Кабуто – шлем – во многих отношениях превосходит маску, которую надевают европейские саблисты, но при том что он хорошо защищает лицо, шею и горло, защита головы с боков и макушки недостаточна. Однако он сидит гораздо прочнее, чем любые наши фехтовальные шлемы и маски, поскольку его привязывают к голове. Под него обязательно надевают тэнугуи, небольшое японское полотенце, которое оборачивают вокруг головы в виде тюрбана, как показано на иллюстрации, на которой я стою рядом с Умэдзавой-сан. Делается это из соображений чистоты или гигиены, благодаря чему японские шлемы никогда не имеют неприятного запаха.
До – кираса – представляет собой более легкую, пропускающую воздух и вообще намного более удобную и целесообразную защиту для груди и тела по сравнению с кожаными куртками европейских саблистов.

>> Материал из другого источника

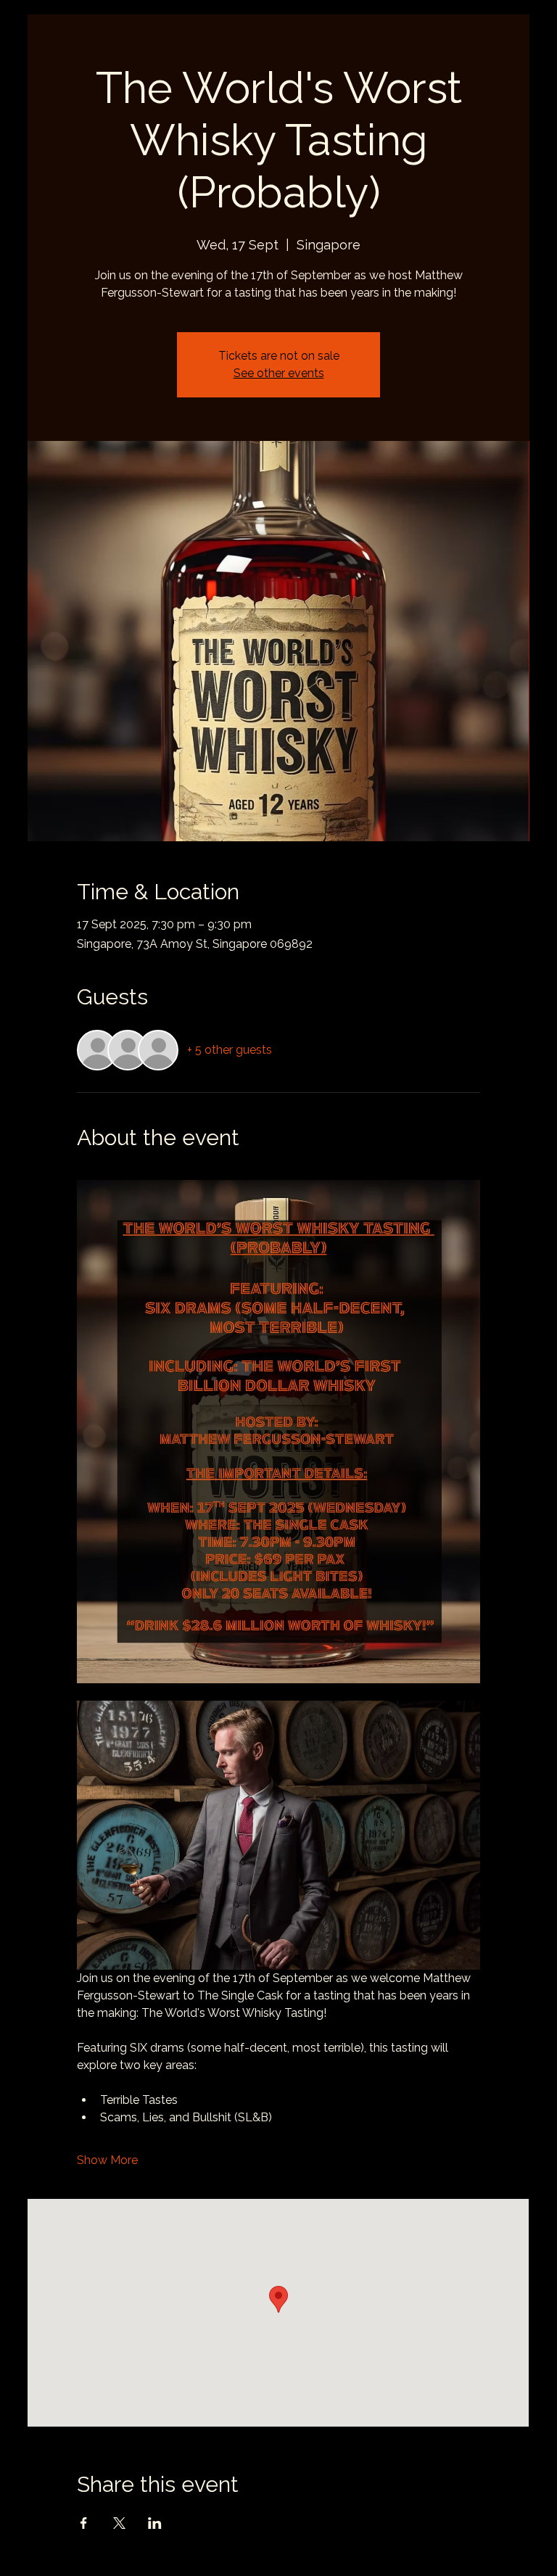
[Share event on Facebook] (84, 2523)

До делают из полос наилучшего, крепчайшего бамбука, которые соединяют перпендикулярно, обрезают в нужной форме и скрепляют ремешками из кожи, шелка или пеньки. Лучшие до украшают моном, то есть родовым знаком владельца, и некоторые из них удивительно красивы. Их носят довольно свободно, привешивая на плечи мягкими веревками из хлопка или шелка, но при этом недостаточно свободно, чтобы они мешали фехтовальщику.
Кусадзури – набедренники – это легкая и достаточно эффективная защита для нижней части тела, правда не такая хорошая, как та, что используют британские фехтовальщики. Обычно они изготавливаются из плотного хлопка или пенькового холста, который разрезают на пять полос примерно двадцати трех сантиметров в длину и десяти в ширину, две полосы внизу, три снаружи. Каждая полоса простегана и подбита по краям кожей. Эти полосы прикрепляются к поясу доспехов и свободно свисают таким образом, чтобы ни в малейшей степени не стеснять движений фехтующего.
Котэ – рукавицы – это защита для рук, запястий и предплечий, которая во многих отношениях превосходит любую, которую можно встретить в наших гимнастических залах. Котэ изготавливают из крепкого хлопчатобумажного или пенькового холста, укрепляют бамбуковой корой или конским волосом, обрезают и подбивают мягкой, похожей на козлиную, кожей. Большое преимущество, которым обладают японские котэ по сравнению с нашими рукавицами, заключается в том, что их размер можно довольно заметно регулировать, затягивая или расслабляя шнуровку, которая проходит с внутренней стороны вдоль части доспеха, закрепляемой на предплечье.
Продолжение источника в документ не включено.